What you are asked to do → Leave out the pictures and print the records below exactly.

(Records excerpted from a collection)
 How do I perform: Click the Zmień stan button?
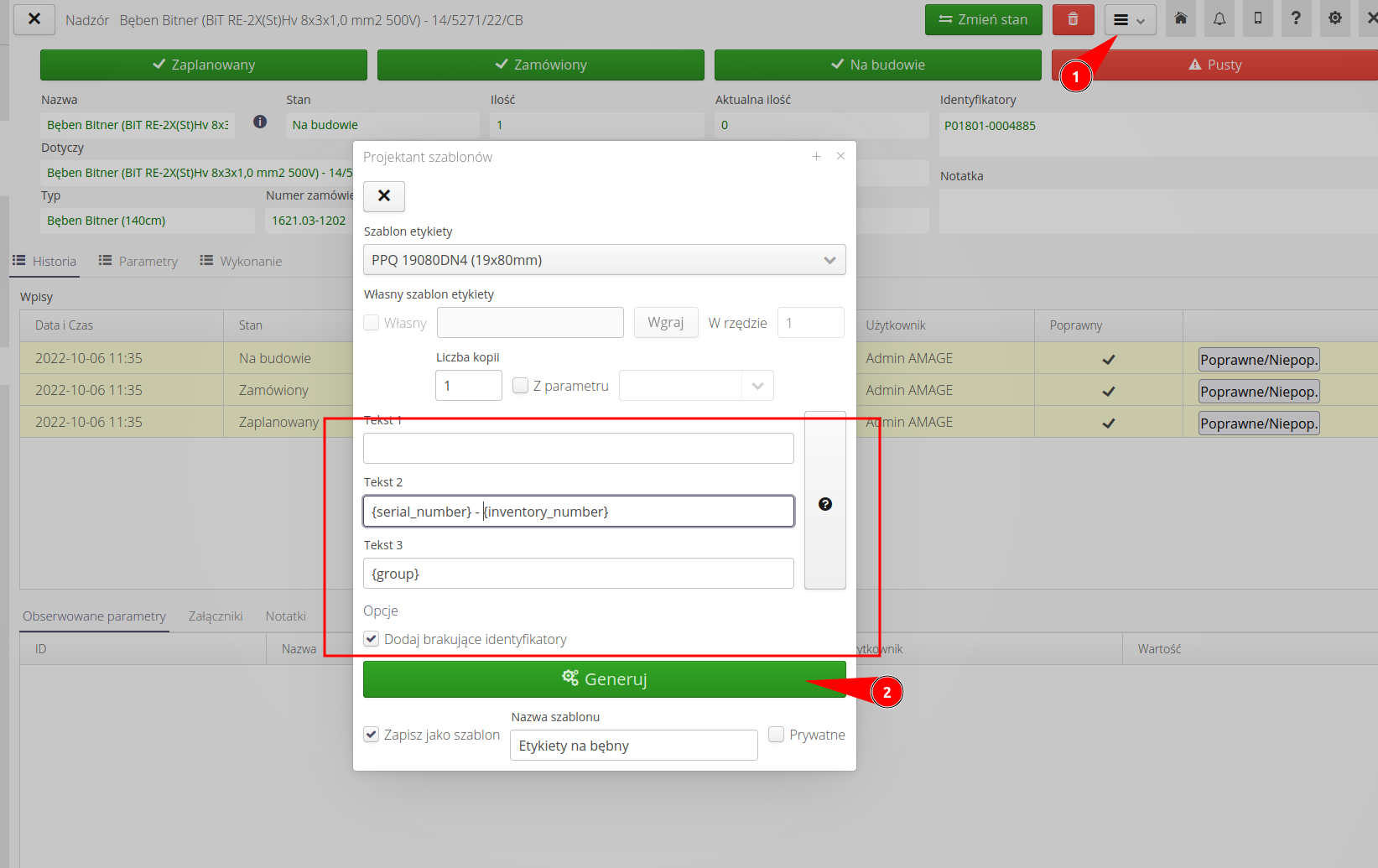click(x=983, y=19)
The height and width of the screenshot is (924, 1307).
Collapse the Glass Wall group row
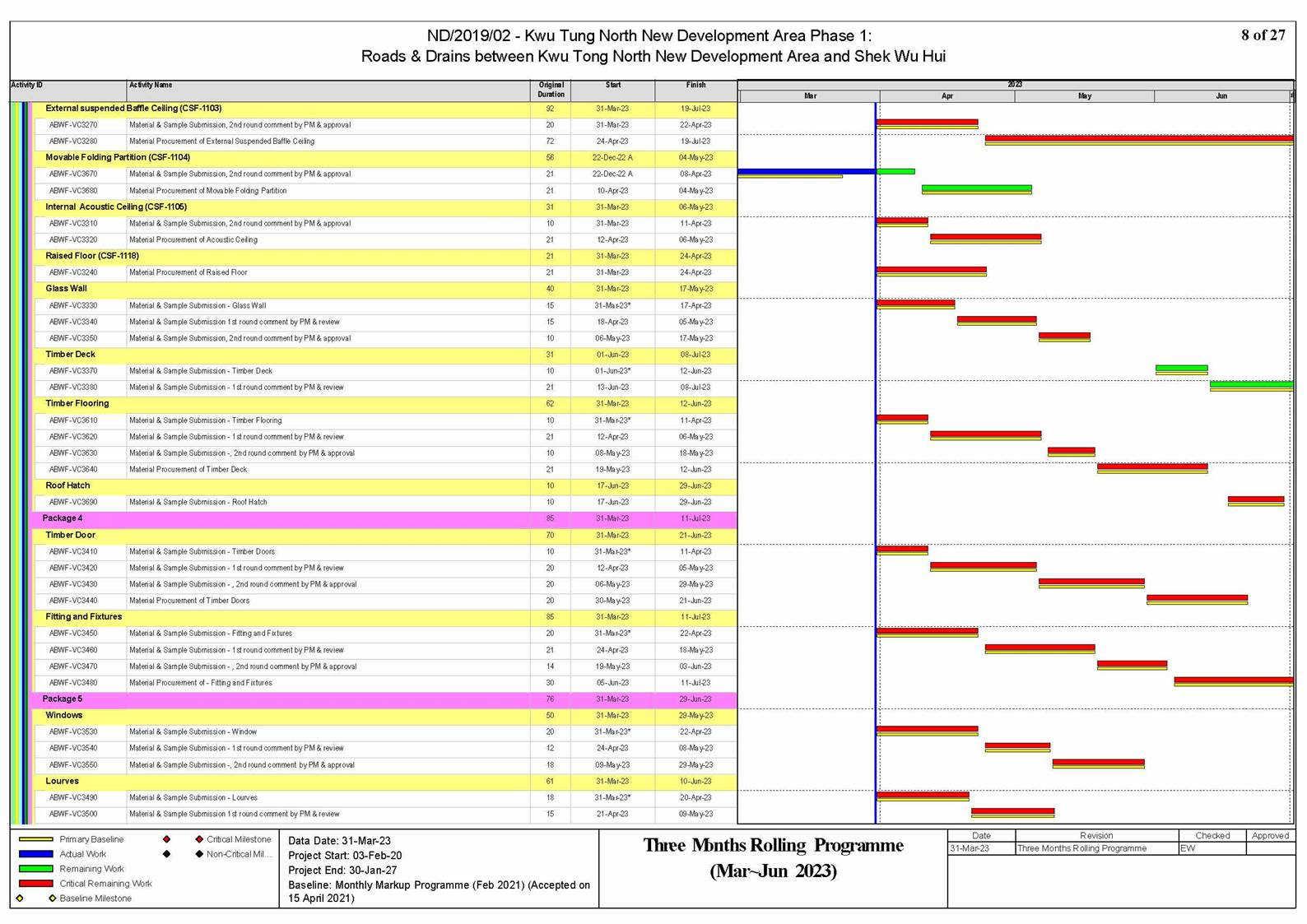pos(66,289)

Task response →
 How do I perform: Click the Zmień stan button?
click(x=983, y=19)
The height and width of the screenshot is (924, 1307).
Collapse the Glass Wall group row
pos(66,289)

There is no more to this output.